Bir Ana Tanrıça Şehri – İzmir / Metropolis

Ephessos, Smyrna, Kolophon, Notion Antik Kentleri ile Nif Dağı arasında, Küçük Menderes (Kaystros) Nehri havzasının verimli toprakları üzerinde, İzmir’in yanı başında, adını tabiatın ana tanrıçası, dağların hakimi, bitkilerin, hayvanların ve insanların yaratıcısı olduğu rivayet edilen“Meter Gallessia”dan alan şehrin, daha sonra “Torbalı”ya dönüşecek, ilk ismi Triyanna, diğer bir deyişle Tripolis…

Kökleri, tarımla uğraşanların ana tanrıçasına kadar uzanan bu tanrıçanın adı zamanla Kybele, Gaia, Rheia veya Artemis olarak adlandırılmış olsa da, ad değişikliği esası etkilememiş. Çünkü farklı dönemlerde bu tanrıçalara aynı anlamlar yüklenmiş.

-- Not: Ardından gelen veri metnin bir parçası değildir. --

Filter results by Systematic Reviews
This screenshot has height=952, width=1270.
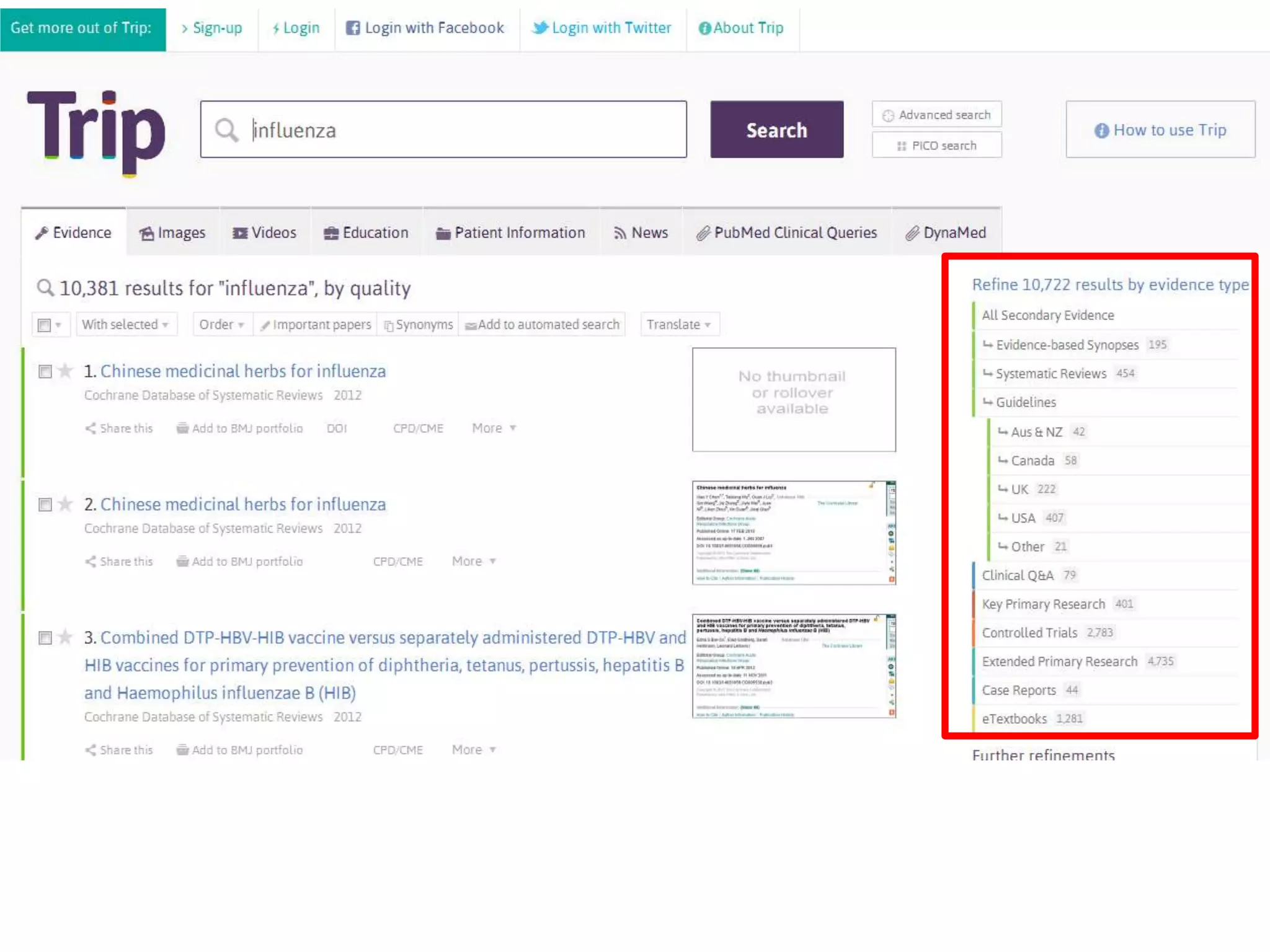1050,374
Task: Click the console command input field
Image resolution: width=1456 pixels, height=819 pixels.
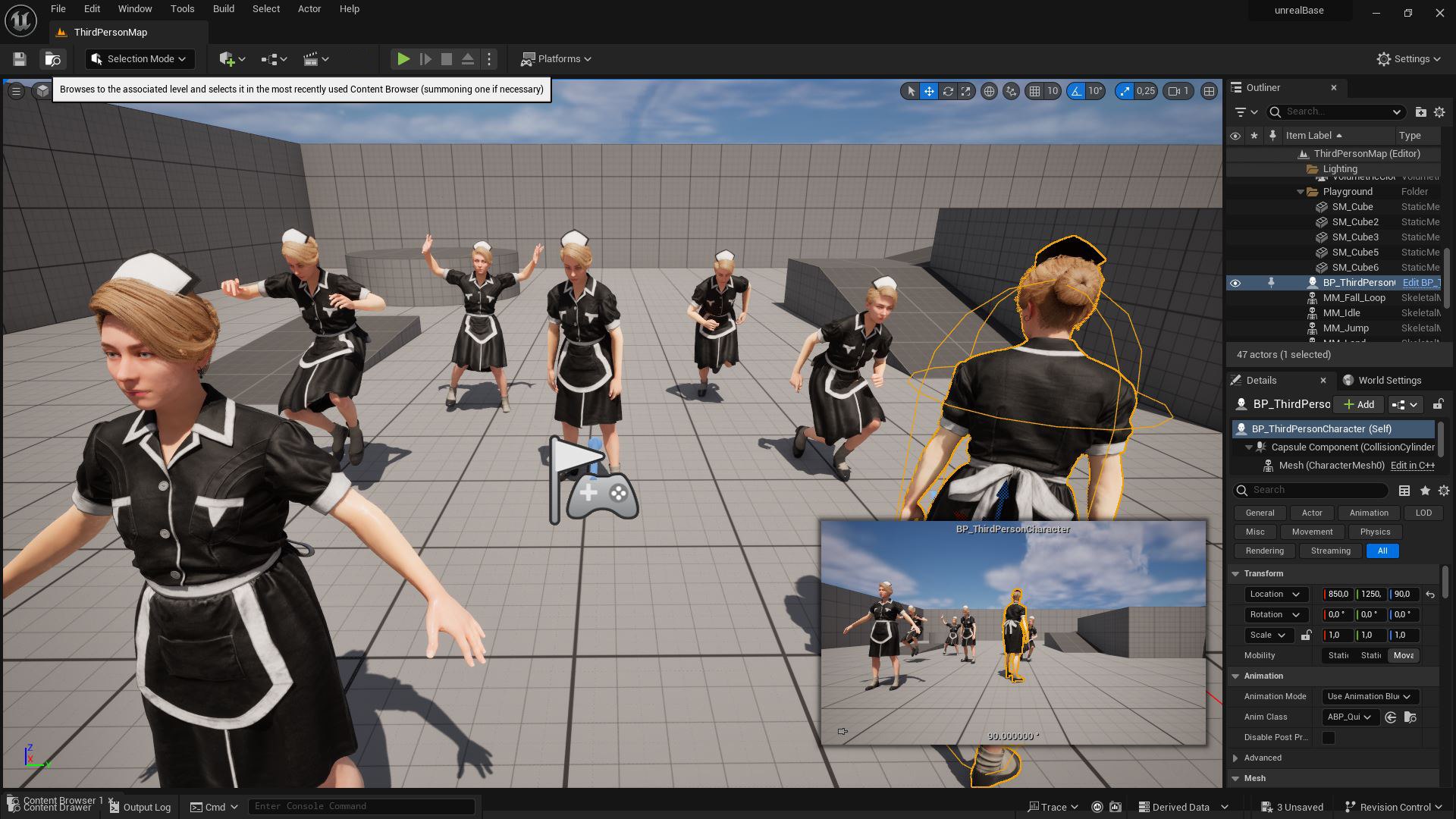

Antik İonia Bölgesi'nde olan şehir, Efes'e 30 kilometre, İzmir'e ise 40 kilometre uzaklıkta iken buradan 5 kilometre uzaklıktaki, Ana Tanrıça'ya ait olduğu düşünülen bir kutsal mağara ise şu an Uyuzdere denilen mevkide… Torbalı adı ise Metropolis’in yüzyıllar içinde söylenip, değişerek, günümüze gelmiş biçimi olup, Osmanlı Dönemi'nde de bölge "Kızılhisar" olarak adlandırılmış.

Bundan yıllar önce ilk kez gittiğimde henüz bu derece ortaya çıkmamış, ben de ondan bu defa etkilendiğim kadar etkilenmemiştim. Belki de onu yazmak bu nedenle bu kadar gecikti. 1990 yılından bu yana sürdürülen kazılarla gün ışığına çıkarılmaya çalışılan şehir, tam da ziyaretçilerine kapılarını açmak için hazırlıkların sonuna gelindiğinde, sesinin duyulmasına yardımcı olabilmem için, bir kez daha, onu tam anlamıyla hissetmem, hakkında bir iki cümle yazmam için seslenerek, beni davet etmişti. Tabi ki davetini severek kabul ettim…

Bu bölgedeki en erken yerleşim yeri olmasına rağmen, sessizce fark edilmeyi beklerken, bir yandan da kulağıma “Ben Neolitik, Kalkolotik ve Tunç çağlarında, Frigya, Lydia, Pers, Roma ve Bizans dönemlerinde, hatta Selçuklu, Aydınoğulları ve Osmanlı hakimiyetleri döneminde de vardım" diye fısıldıyordu.

İzmir ve Efes arasındaki ana yol üzerindeki zeytin ve çam ağaçları ile bezenmiş bir tepe ve eteklerinde kurulmuş olması ise aslında onun ne denli önemli bir yer olduğunun kanıtı. Nehrin ve ovanın getirdiği zenginlik, çağlar boyunca bölgenin canlı kalmasına neden olmuş.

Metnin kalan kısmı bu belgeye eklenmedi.